Кайло яростно бил кулаком по столу, оставляя на его поверхности небольшие вмятины. Его нервы, наконец, не выдержали. Диггон мог бы поклясться, что этот глупый щенок сейчас раздумывает, не прибегнуть ли ему вновь к Удушению, чтобы раз и навсегда расправиться с худшим из своих тюремщиков, коль скоро его участь и так уже решена? И только зная наперед, что у него ничего не выйдет, пленник не решался нападать.

Да, череда допросов сумела надломить в нем что-то. Не из-за физических страданий, нет — в этом смысле пленник ожидаемо оказался крепким орешком. Скорее по причине постоянного внимания и не прекращающихся расспросов, которые молодой человек воспринимал на удивление остро и болезненно. Но, так или иначе, Диггон чувствовал, что сумел приблизиться к вожделенной цели. Стоит надавить еще немного — и возможно, этот парень, наконец, расколется.

Дождавшись, когда удары стихнут, майор бесстрастно добавил:

— Я вижу, что вам тяжело, магистр. Но боюсь, что период уговоров, даже настоятельных, теперь остался в прошлом. Вы знаете условия, на которых военный совет и Верховный канцлер согласны сохранить вам жизнь. Я не стану вновь называть их, отнимая ваше и свое время. Если вы намерены решиться и все же пойти на соглашение с властями, решайтесь немедленно. Сегодня, сейчас. Завтра будет поздно. Завтра вас расстреляют.

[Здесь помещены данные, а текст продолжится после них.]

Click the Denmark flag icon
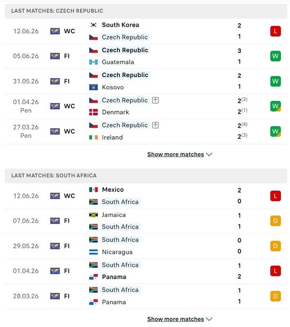The image size is (290, 327). click(x=94, y=112)
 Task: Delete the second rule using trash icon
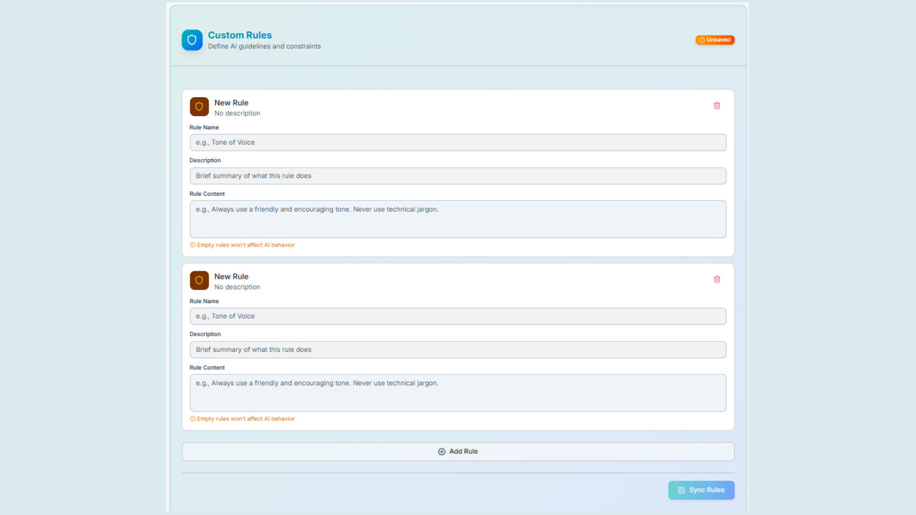coord(717,279)
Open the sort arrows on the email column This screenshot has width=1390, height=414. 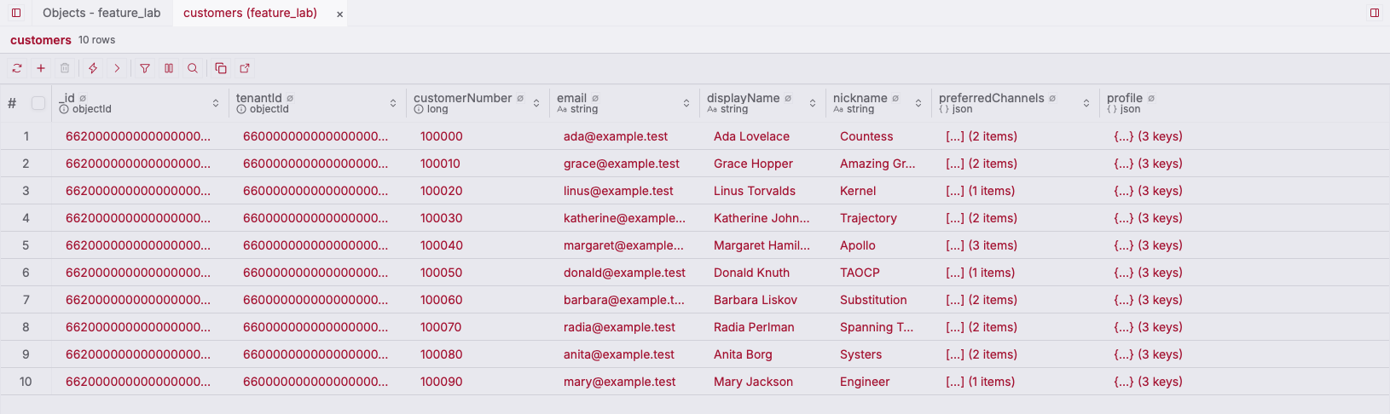tap(686, 103)
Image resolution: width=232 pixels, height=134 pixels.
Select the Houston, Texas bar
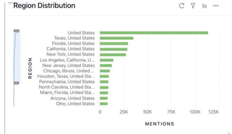[104, 76]
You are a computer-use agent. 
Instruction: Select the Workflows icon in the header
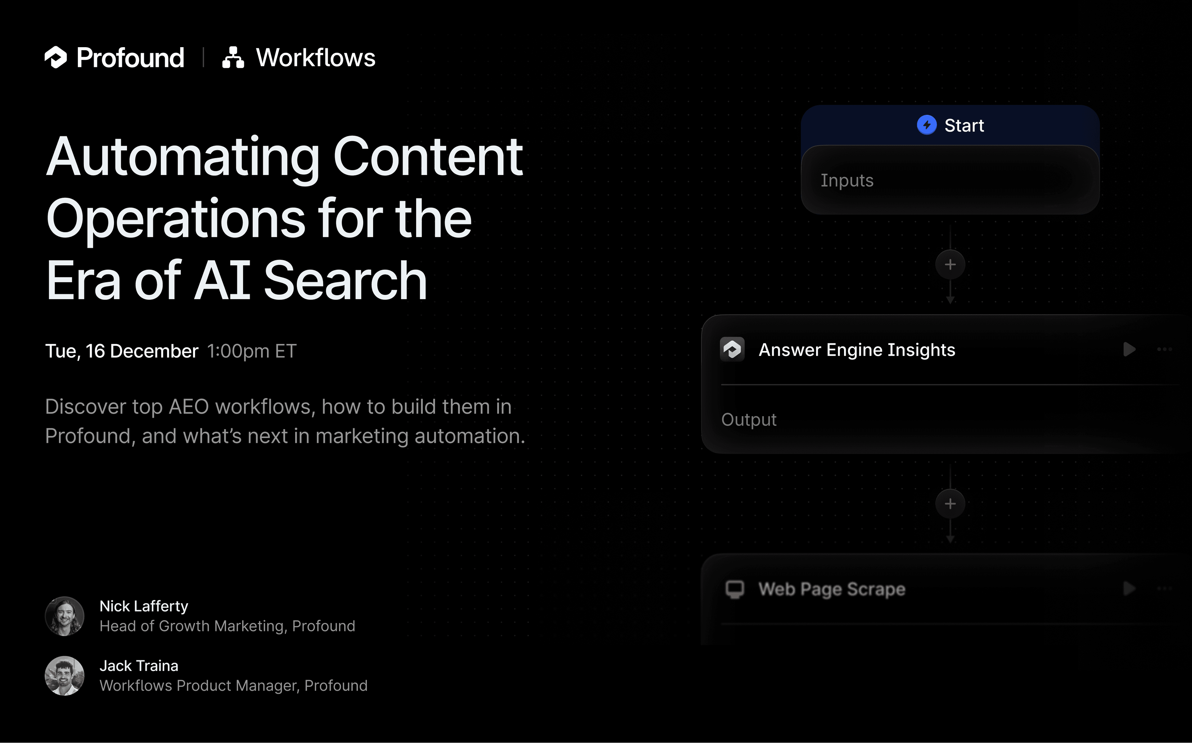(233, 57)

Пленник ничего не ответил, даже не повернул головы. Он стоял, опершись на обе руки, и в его горячем, через приоткрытый рот, дыхании смешались испуг и гнев.

Наконец, он произнес на выдохе:

— Скажите, Диггон, ребята из расстрельной команды — хорошие стрелки?

— Хорошие, — спокойно кивнул разведчик, умолчав, впрочем, о том, что половина из этих стрелков, вероятно, будет из его отделения.

— Будут целиться сразу в сердце? Или в голову? Я слышал, что если угодить прямо в мозг, вот сюда… — он указал себе между глаз, — то все кончится быстро. Так быстро, что не успеешь почувствовать боли. Боль — это ведь просто совокупность нервных импульсов, не так ли? Если мозг не успеет обработать сигнал…

Бен не желал, чтобы те, кто придут поглядеть на казнь, видели, как он корчится в агонии и истекает кровью. Оставалось уповать на то, что его завтрашние палачи — и вправду профессионалы.

— Все произойдет здесь? — продолжал допытываться пленник.

— Да, на Центакс-I.

— Много народа будет присутствовать при этом?

— Члены военного совета. Быть может, несколько доверенных лиц сенаторов.

Сами члены правительства наверняка не решатся присутствовать из опасения, чтобы в дальнейшем их образ не ассоциировался у потенциальных избирателей с отвратительным зрелищем казни. Впрочем, глава Республики планировал прибыть лично, он стоял во главе минувшего судебного процесса, и потому не имел права оставаться в стороне, чтобы народ не решил, будто канцлер избегает ответственности за самый главный и самый неприятный момент.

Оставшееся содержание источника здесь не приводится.